- **Exercício escrito**
Reproduza o trecho da fonte na íntegra, sem mudar nenhuma palavra nem sinal de pontuação.

O vendedor de greves

Esforço para livrar Lula da lei prejudica mais a democracia do que as mentiras que ele diz

Sábado, o País ficou sabendo que o presidente Temer não se intromete em assuntos do Judiciário, mas resolveu meter sua colher imprópria no julgamento de Lula, hoje, no Tribunal Federal Regional da 4.ª Região (TRF-4), em Porto Alegre. À pergunta formulada em entrevista exclusiva pelos repórteres da Folha de S.Paulo Gustavo Uribe e Marcos Augusto Gonçalves sobre como vê o julgamento e se seria melhor que o réu concorresse nas eleições este ano, o presidente respondeu: “Não posso dizer uma coisa que está sob apreciação no TRF. Agora, acho que se o Lula participar, será uma coisa democrática, o povo vai dizer se quer ou não. Convenhamos, se fosse derrotado politicamente, é melhor do que ser derrotado (na Justiça) porque foi vitimizado. A vitimização não é boa para o país e para um ex-presidente”. Pois, segundo Temer, caso Lula seja impedido de se candidatar, isso vai “agitar o meio político”. Ora!

- **Itens extraídos**
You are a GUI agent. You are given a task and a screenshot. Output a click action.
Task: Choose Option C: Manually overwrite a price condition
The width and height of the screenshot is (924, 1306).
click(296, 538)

* * *

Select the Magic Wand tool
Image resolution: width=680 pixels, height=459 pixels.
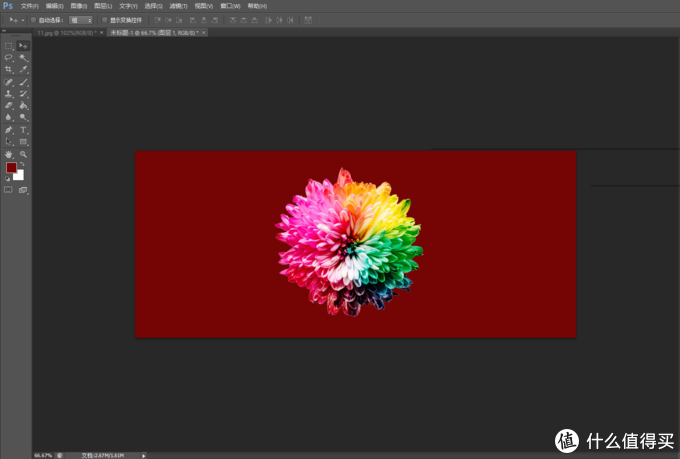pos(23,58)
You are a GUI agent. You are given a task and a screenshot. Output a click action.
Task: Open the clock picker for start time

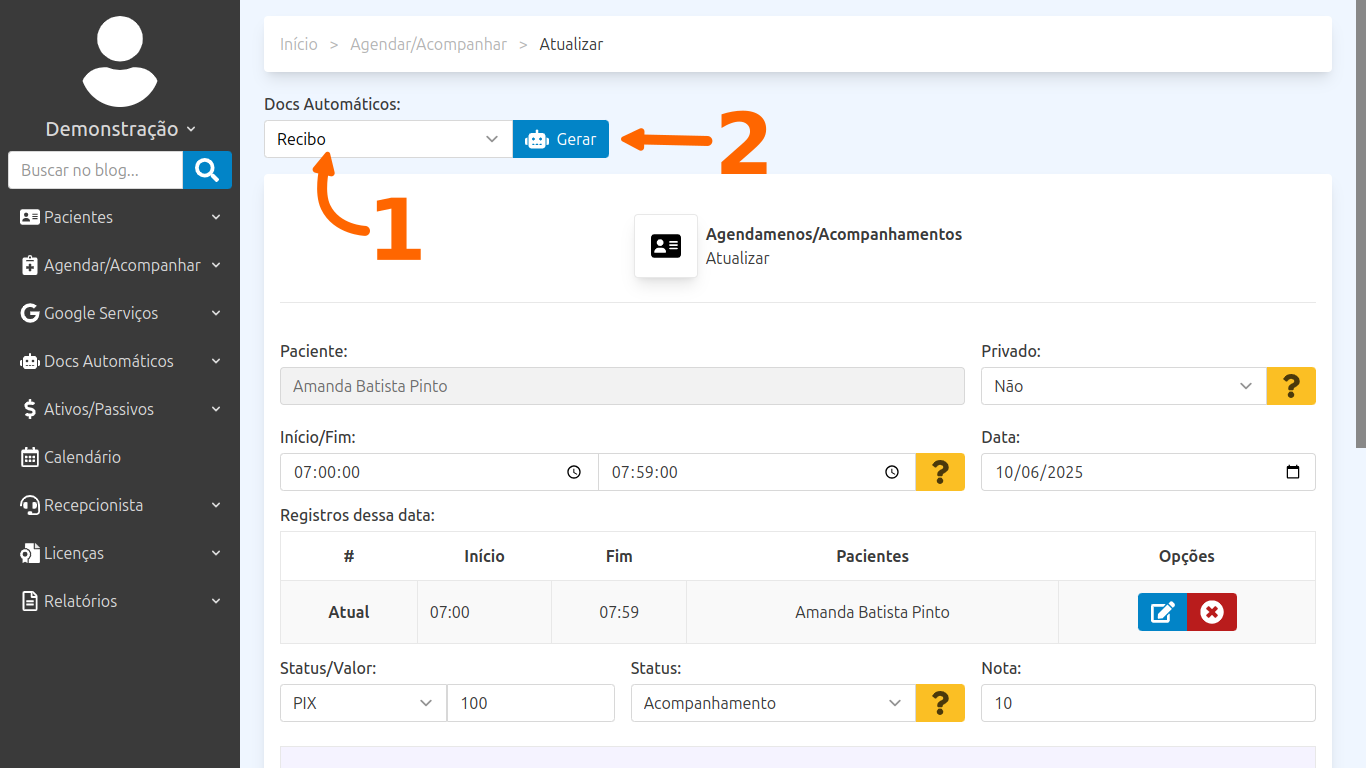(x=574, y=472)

--

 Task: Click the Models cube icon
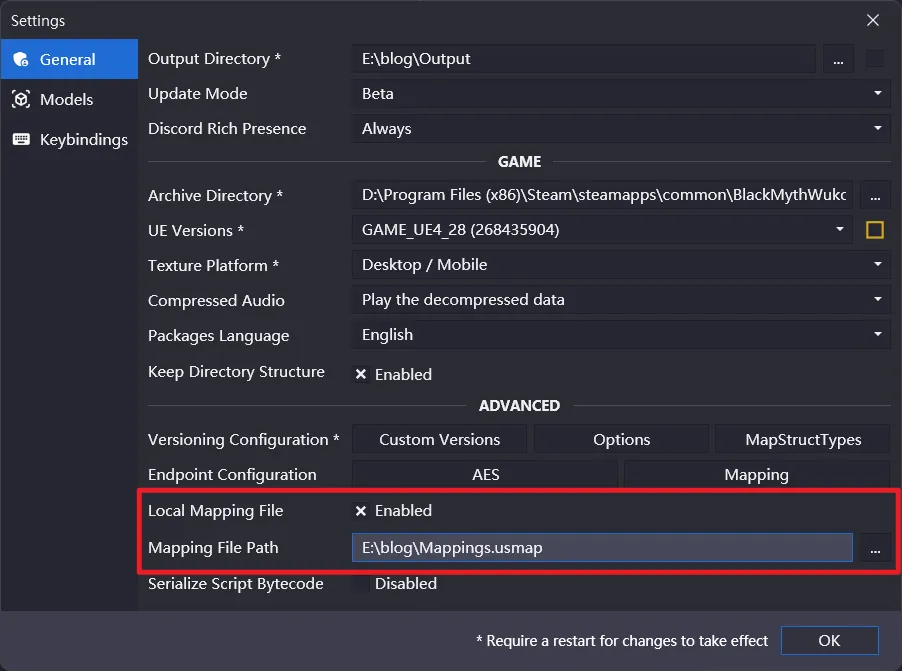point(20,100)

- **Resposta ao exercício**
O vendedor de greves

Esforço para livrar Lula da lei prejudica mais a democracia do que as mentiras que ele diz

Sábado, o País ficou sabendo que o presidente Temer não se intromete em assuntos do Judiciário, mas resolveu meter sua colher imprópria no julgamento de Lula, hoje, no Tribunal Federal Regional da 4.ª Região (TRF-4), em Porto Alegre. À pergunta formulada em entrevista exclusiva pelos repórteres da Folha de S.Paulo Gustavo Uribe e Marcos Augusto Gonçalves sobre como vê o julgamento e se seria melhor que o réu concorresse nas eleições este ano, o presidente respondeu: “Não posso dizer uma coisa que está sob apreciação no TRF. Agora, acho que se o Lula participar, será uma coisa democrática, o povo vai dizer se quer ou não. Convenhamos, se fosse derrotado politicamente, é melhor do que ser derrotado (na Justiça) porque foi vitimizado. A vitimização não é boa para o país e para um ex-presidente”. Pois, segundo Temer, caso Lula seja impedido de se candidatar, isso vai “agitar o meio político”. Ora!